Provided passage
Italian Roman Catholic archbishop (born 1929)

Pier Giuliano Tiddia (born 13 June 1929) is an Italian Roman Catholic prelate, who served as Archbishop of Oristano from 1985 until his retirement in 2006.

== Early life and priesthood ==
Tiddia was born in Cagliari, Sardinia, on 13 June 1929. He was ordained a priest for the Archdiocese of Cagliari on 16 December 1951.

He pursued advanced studies in canon law in Rome, earning a doctorate, and later held several diocesan offices, including seminary rector (1966–1971) and vicar general.

== Episcopate ==
On 24 December 1974, Pope Paul VI appointed Tiddia titular bishop of Minturno and auxiliary bishop of Cagliari. He received episcopal consecration on 2 February 1975 from Sebastiano Cardinal Baggio.

On 30 November 1985, Pope John Paul II named him Archbishop of Oristano. During his tenure, he carried out extensive pastoral visitation, ordained priests, and oversaw diocesan initiatives throughout Sardinia.

Tiddia retired on 22 April 2006, in accordance with canon law, and was succeeded by Ignazio Sanna. After retirement, he continued to assist in pastoral and liturgical activities.

== Later life ==
In 2019, Tiddia celebrated his 90th birthday, marking more than six decades of priestly ministry and over fifty years as a bishop of the Catholic Church.

Data
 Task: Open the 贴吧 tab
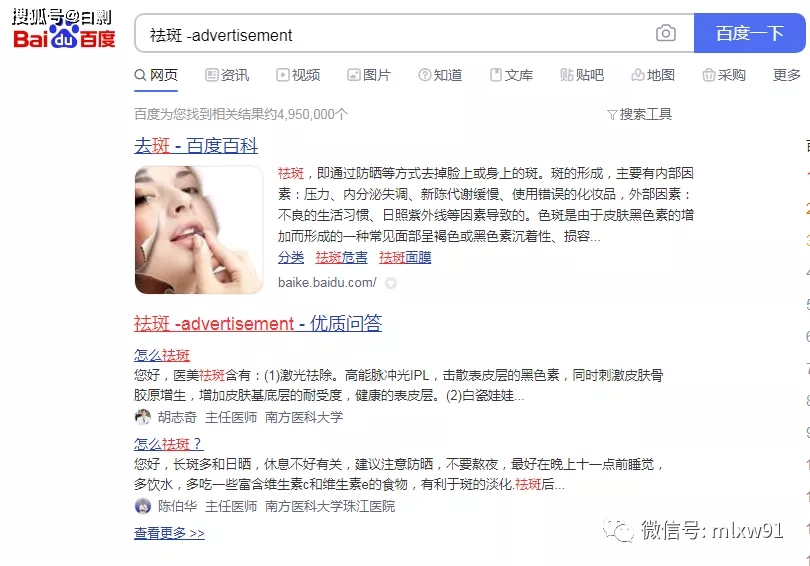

Work instruction A
In the Tiddia biography, why did he retire as Archbishop of Oristano in 2006? Answer in one to three sentences.
Work instruction B
Answer each question from the Tiddia biography, one per line:
(i) In what city was Tiddia born?
(ii) From whom did he receive episcopal consecration?
(iii) Which pope named him Archbishop of Oristano?
The data is not used in what follows.

Final answer A
He retired on 22 April 2006 in accordance with canon law. Ignazio Sanna succeeded him.

Final answer B
(i) Cagliari, Sardinia
(ii) Sebastiano Cardinal Baggio
(iii) Pope John Paul II